DayLightPix said:
As a professional photographer, I can say it's definitely a fake. It's a good fake though.
How can I tell?
If you zoom in to the upper left corner, you'll see a sharp edge of a rectangle. On the upper right corner, you can see where the pated area didn't exatctly match.
Those kinds of sharp edges are to be found in any low-quality JPEG. (They are NOT to be expected to result from an intentionally blurred fake though--blur would typically be global.)
A useful exercise to try: use Google images find ANY JPEG photo of anything. Look really close for things that seem too perfect, or not perfect enough, or lined up oddly, or lit in a way you can't figure out... You'll ALWAYS be able to find something "suspicious." The trick is to find flaws that CANNOT happen by chance or compression. (And I've seen no such flaws mentioned in this image.) A variation: send any old photo to a friend and tell them it's a fake, and challenge them to find the things that prove it's a fake. They'll find something

Especially if the JPEG compression is severe.

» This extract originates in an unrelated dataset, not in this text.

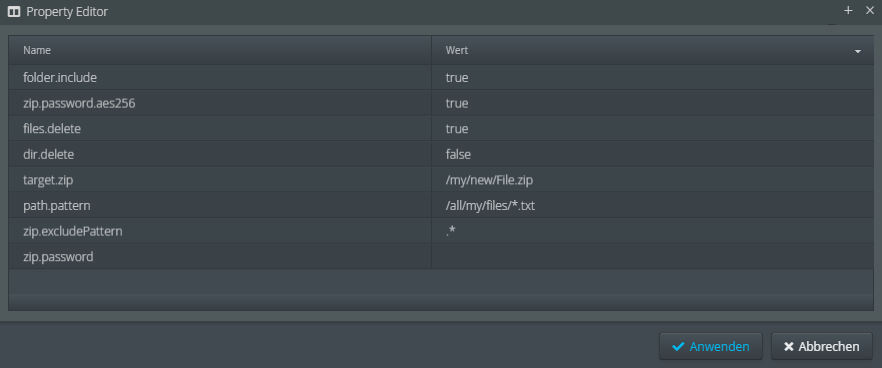The height and width of the screenshot is (368, 882).
Task: Apply changes with Anwenden button
Action: tap(710, 346)
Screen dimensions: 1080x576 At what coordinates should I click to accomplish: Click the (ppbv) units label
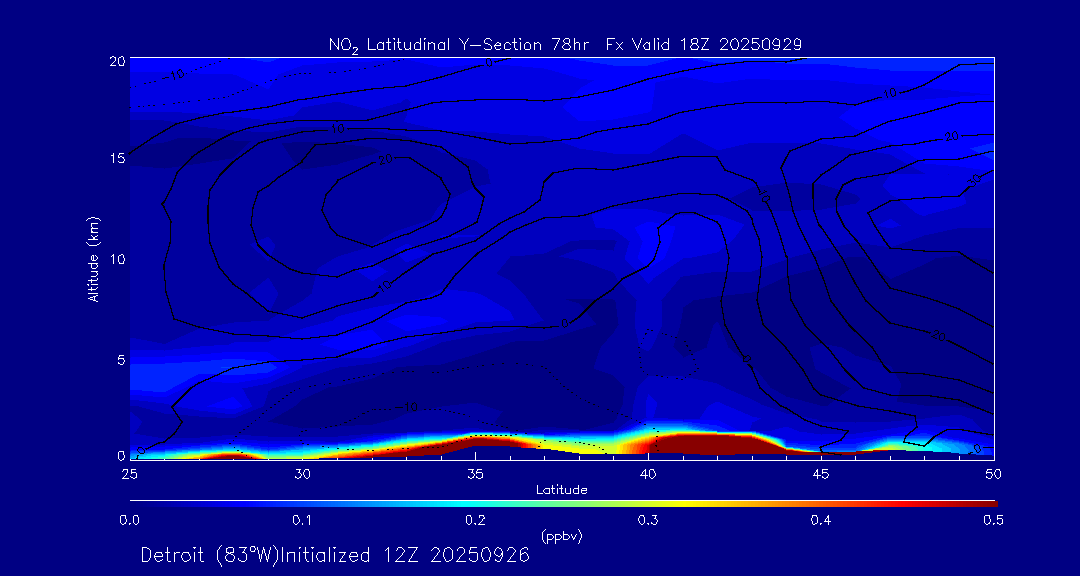coord(561,536)
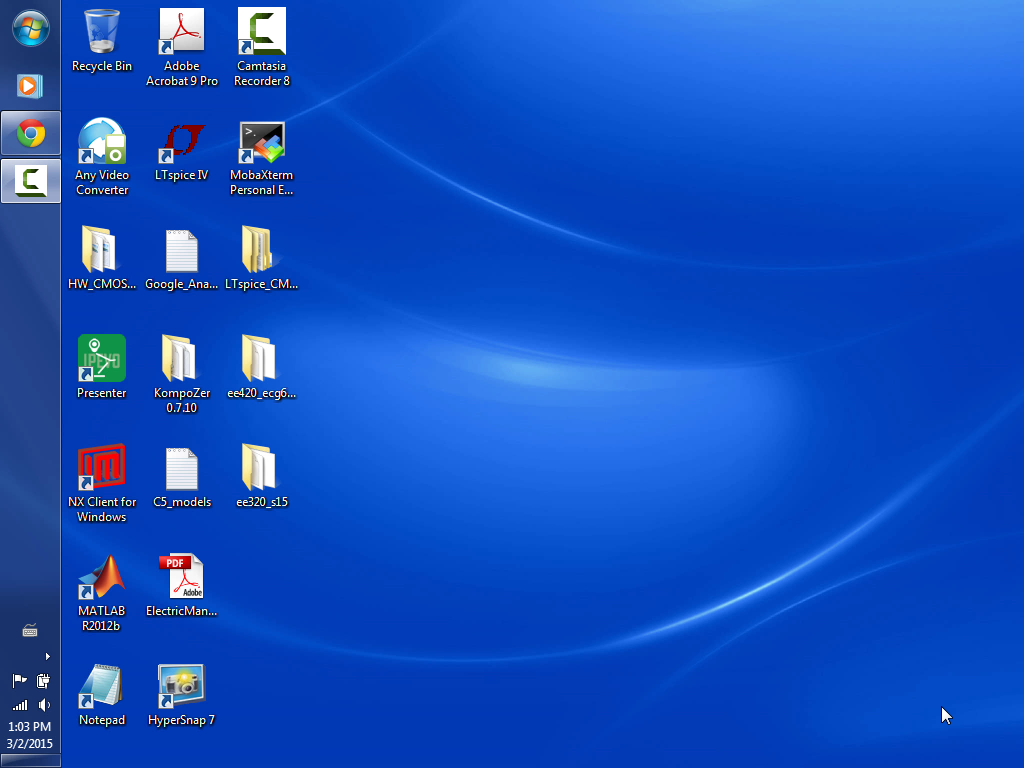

An example is the bottom edge of today's iPod photo. People worry that it's different... but real life CAN make it different. (In fact, hold a 5G iPod different ways on different backgrounds and you'll see that the thick clear layer on an iPod can do lots of things.)
(I agree that the Chinese-by-a-non-Chinese-speaker is the most suspicious thing. But we don't know what led up to that photo so I still see no actual proof either way. I'm thinking about various convincing "proof" that last year's 5G image was a fake--when it was real.)
jwbrickner said:
It almost makes me not want to ever buy an iPod again because 4 months after I have its outdated. Apple shouldn't be so trigger happy with new products.
Never believe that any product comes with a promise that nothing better is coming.
And never forget that no matter what does or does not come, it doesn't make what you bought any different.
It's vital to Apple not sit on new technology for fear of "innovating too much." Their competitors don't sit on products that are ready, not if the market is there for them.